Le cinque giornate di squalifica sono diventate quattro, i 300 euro di multa sono scesi a 200. Ma, questo il dato importante, almeno ufficialmente lo sconto non c’è stato per il particolare della provocazione sul sisma del 6 aprile 2009.
“Il giudice sportivo – spiega il direttore tecnico Giancarlo Vitaliani – aveva sentito parlare dell’episodio, anche per via degli articoli di giornale, ma sulla decisione fa fede solo il referto dell’arbitro, che tra l’altro era uno esperto, e lì non c’era scritto nulla”.
Viceversa lo sconto sarebbe potuto essere maggiore ma, come spiegato sia dai fischietti che dal giudice sportivo Giovanni Lely, se il particolare della provocazione non è menzionato nel referto c’è poco da fare.

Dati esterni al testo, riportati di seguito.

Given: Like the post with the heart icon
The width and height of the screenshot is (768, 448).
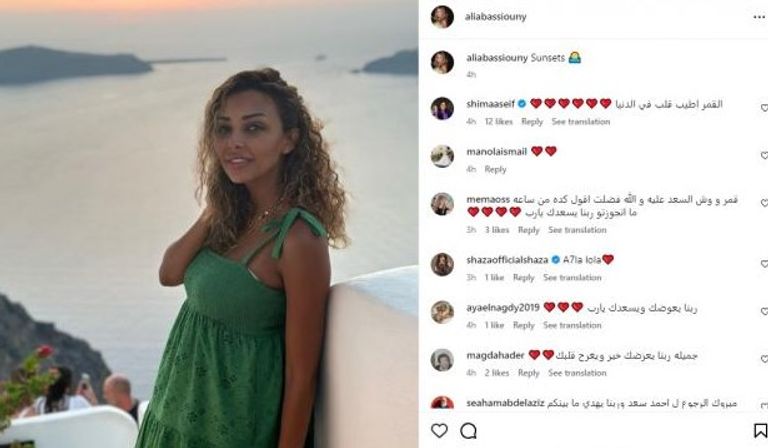Looking at the screenshot, I should point(439,431).
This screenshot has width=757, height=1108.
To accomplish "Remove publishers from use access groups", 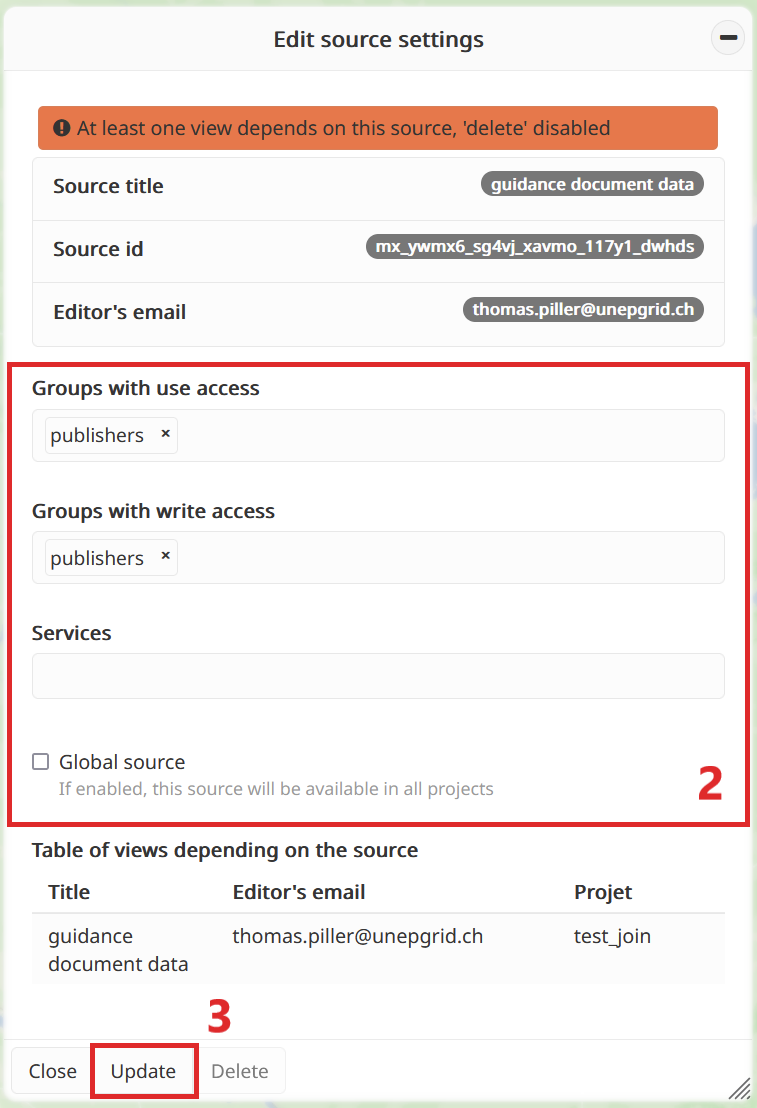I will point(165,435).
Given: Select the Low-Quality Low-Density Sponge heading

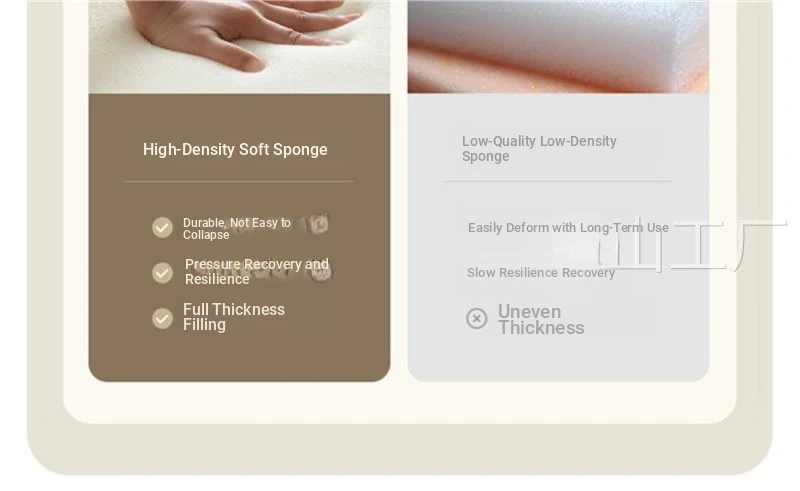Looking at the screenshot, I should point(539,149).
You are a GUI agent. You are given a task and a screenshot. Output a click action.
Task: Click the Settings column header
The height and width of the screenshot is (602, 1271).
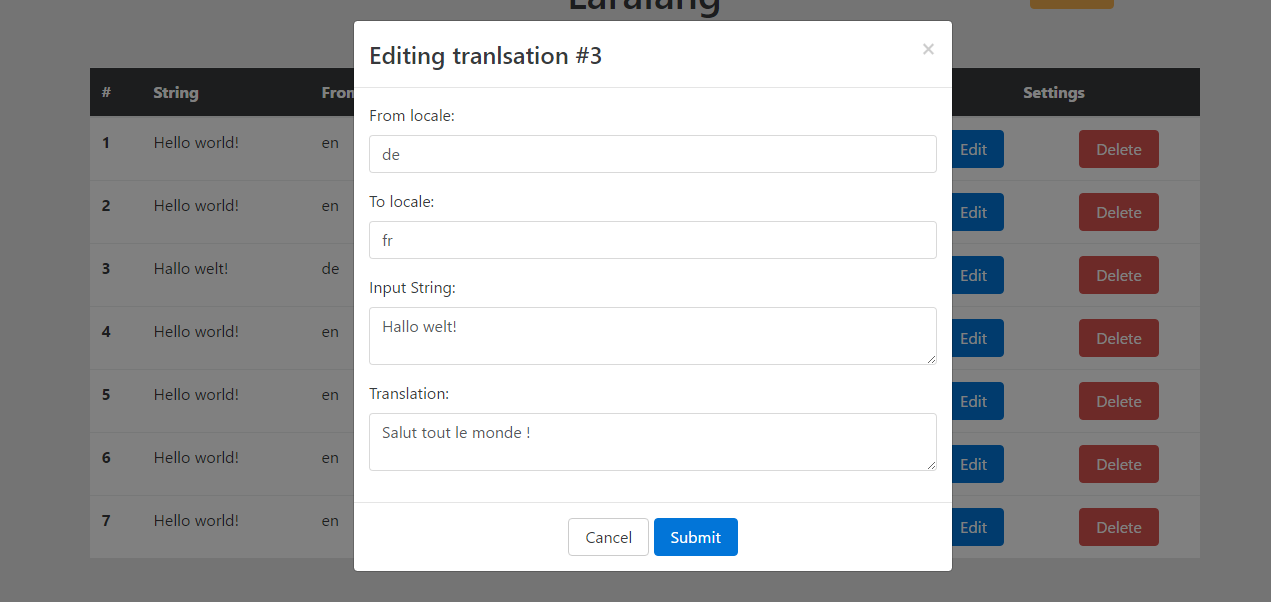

Alla fine non è stato fatto il ricorso sull’omologazione del risultato finale della partita, finita 3-2 per i marsicani. “È stata una scelta del presidente”, spiega brevemente Vitaliani, che ci tiene a un chiarimento: “Non vorrei che si pensasse che l’Oratoriana va in giro per i campi a fare casino. A Capistrello – ricorda – il parapiglia è scoppiato per colpa di un giocatore e quattro persone sugli spalti”.
“Ora che ci siamo passati – conclude – abbiamo capito che una provocazione, anche sul terremoto, non giustifica che si spacchi la faccia a un avversario. Però un conto è dirlo al telefono con calma, un conto pensarci a caldo, con qualcuno che te lo urla in faccia”.
L’avvocato aquilano Fabrizio Fiaschetti, che si occupava del ricorso per il caso-Tartaglia, ha denunciato su AbruzzoWeb questo episodio di calcio sleale come punta dell’iceberg di una vera e propria tendenza: quella dell’insulto subdolo al calciatore aquilano allo scopo di farlo reagire. Denuncia che ha trovato riscontro nelle testimonianza di alcuni calciatori anche di categoria superiore.
Su queste provocazioni sia il Comitato abruzzese della Lega nazionale dilettanti (Lnd), per bocca del presidente, Daniele Ortolano, sia l’Associazione italiana arbitri (Aia), con il presidente abruzzese, Pasquale Rodomonti, hanno promesso di tenere gli occhi aperti, a patto però che i calciatori aquilani si sforzino di non reagire in modo violento alle provocazioni in ogni caso. (alb.or.)